What the exercise asks: What are the lines, copied exactly, from the one containing "You are a computer-use agent." through the final line of the material? Leave the pictures out.

Listed records:
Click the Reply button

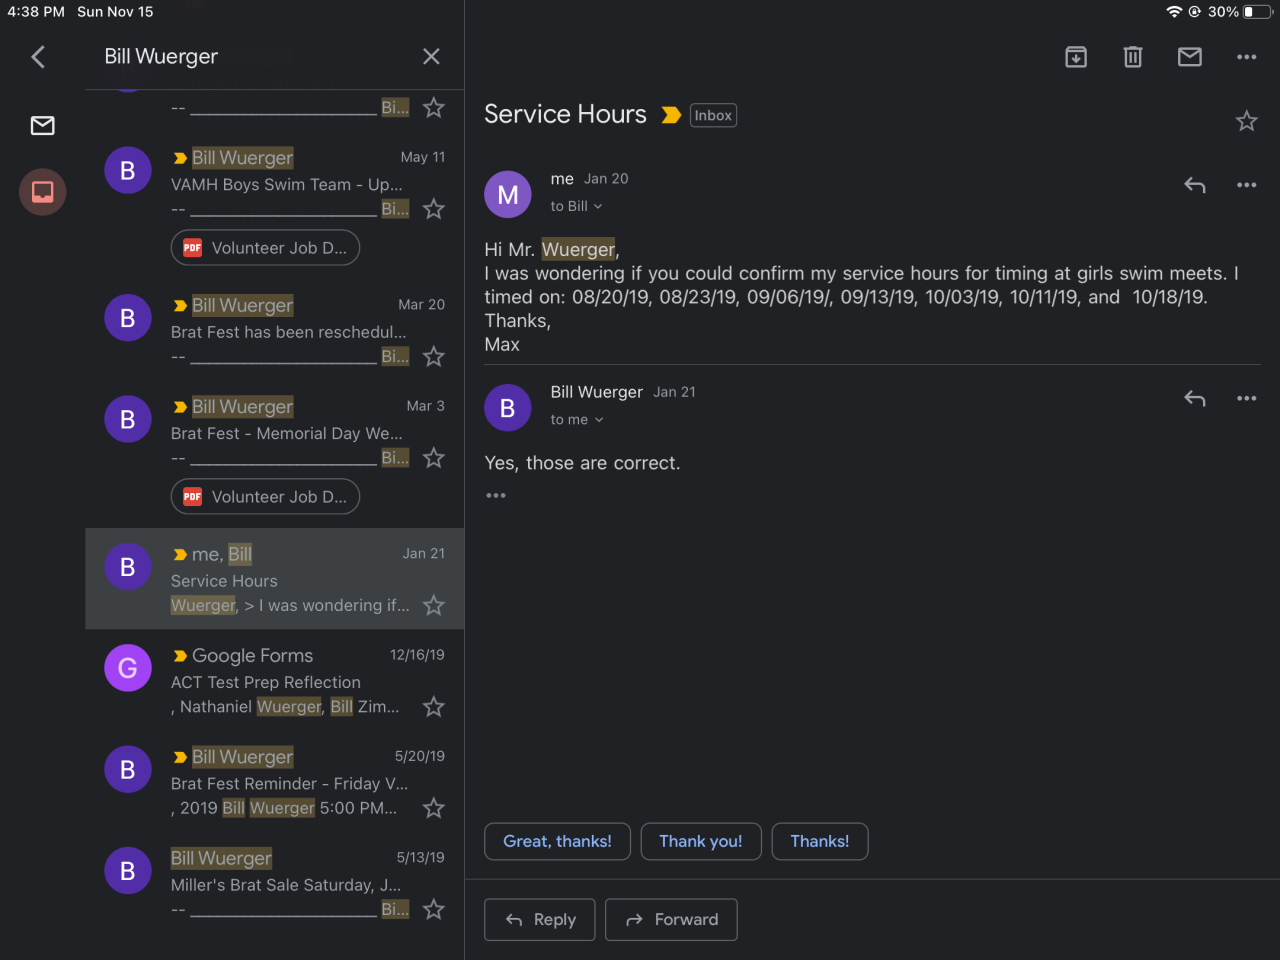point(540,920)
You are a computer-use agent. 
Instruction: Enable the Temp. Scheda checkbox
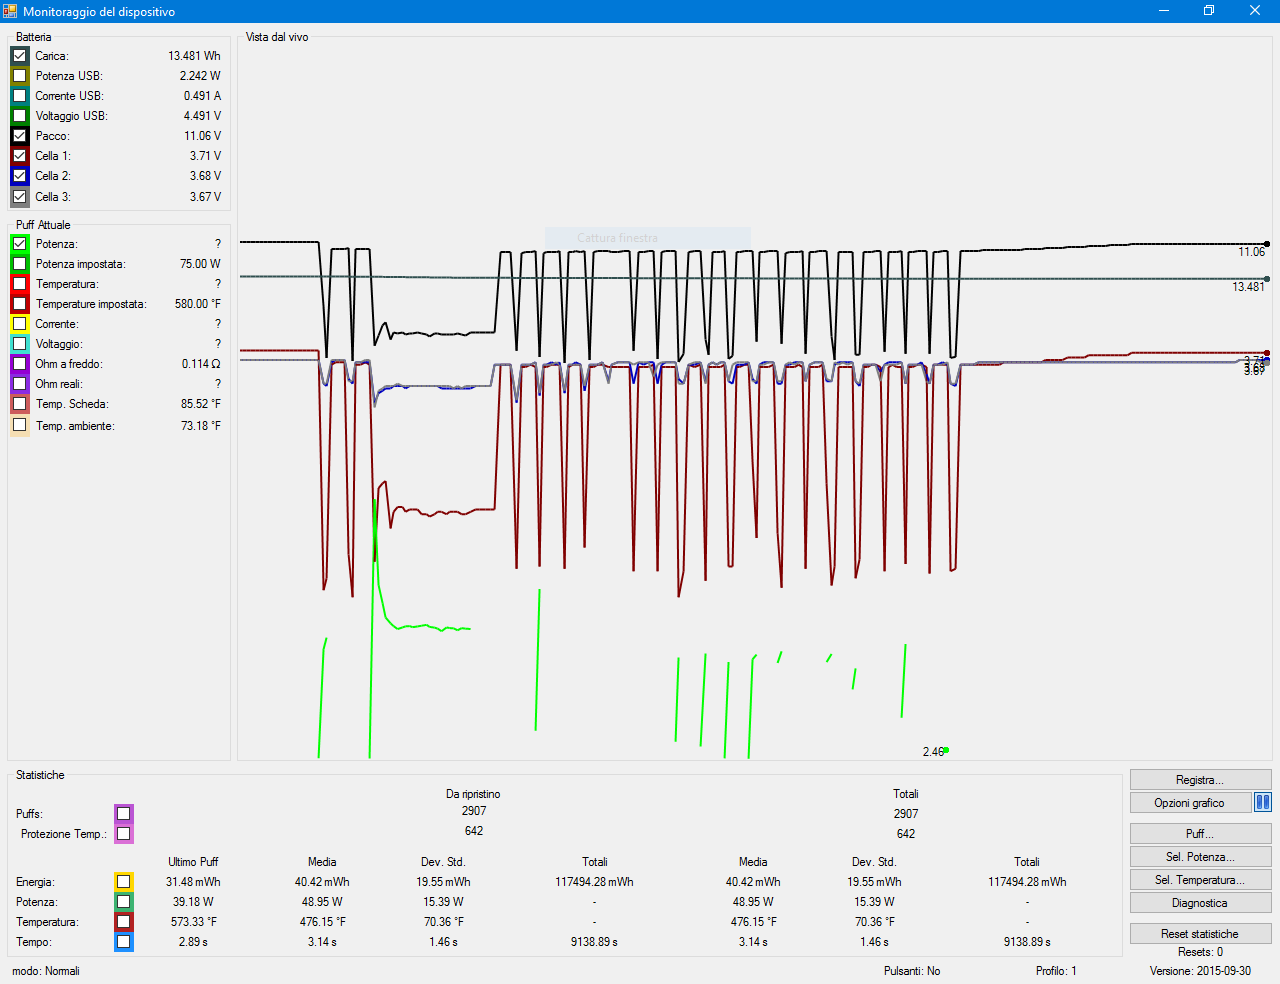click(20, 404)
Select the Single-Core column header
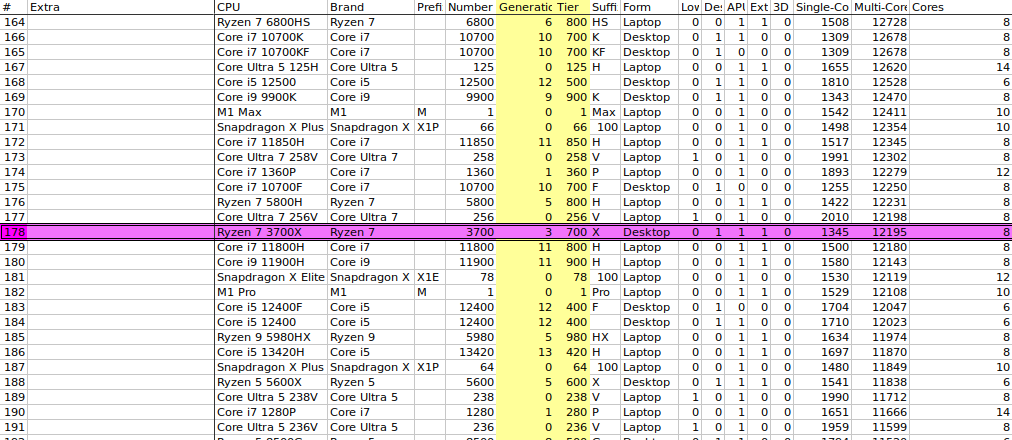Viewport: 1012px width, 440px height. [x=822, y=7]
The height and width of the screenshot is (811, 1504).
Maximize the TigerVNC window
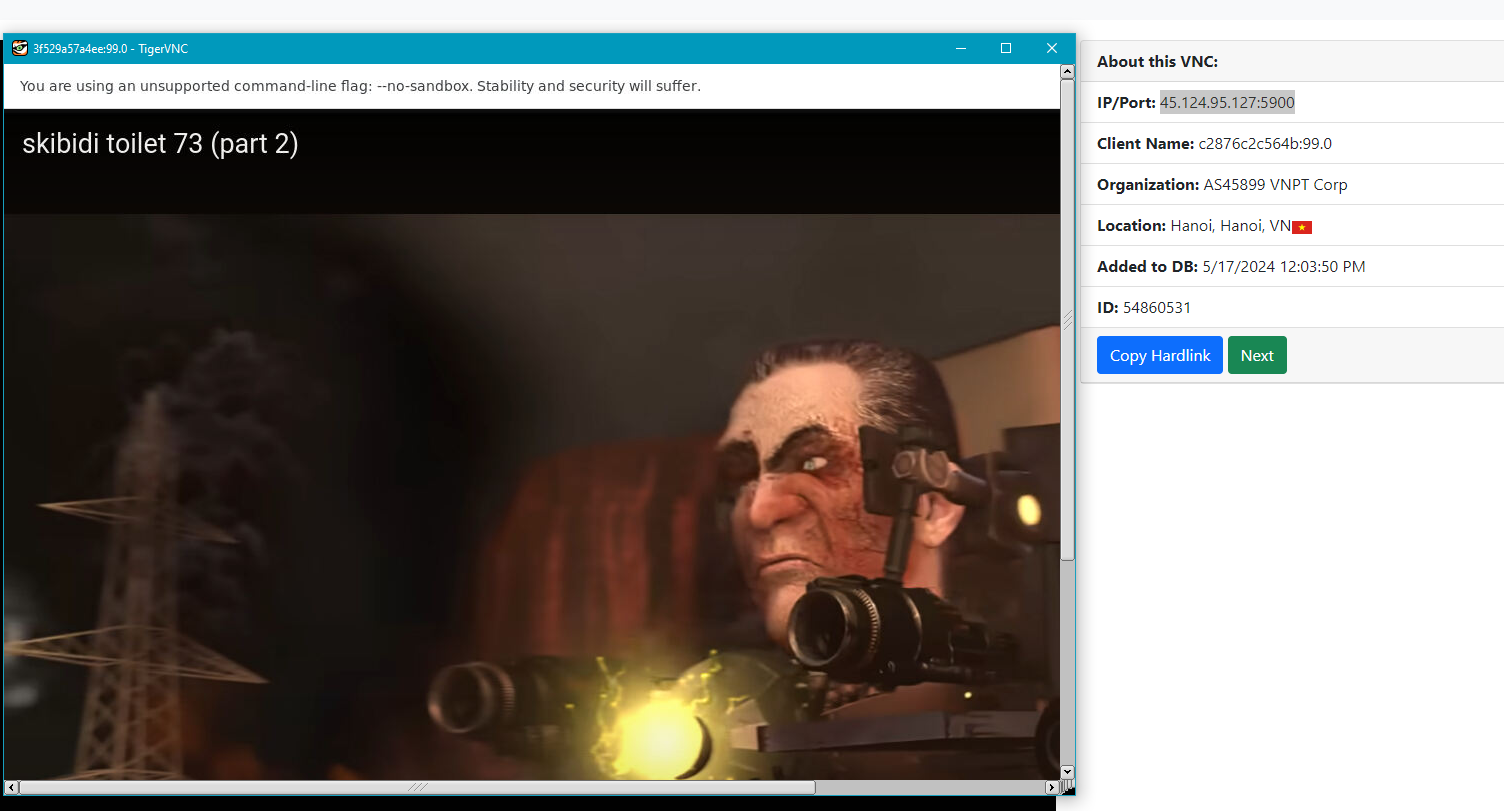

Expected output:
You are a computer-use agent. 
Instruction: Enable the Temp. Scheda checkbox
click(20, 404)
Select the Single-Core column header
Viewport: 1012px width, 440px height. [x=822, y=7]
The height and width of the screenshot is (811, 1504).
Maximize the TigerVNC window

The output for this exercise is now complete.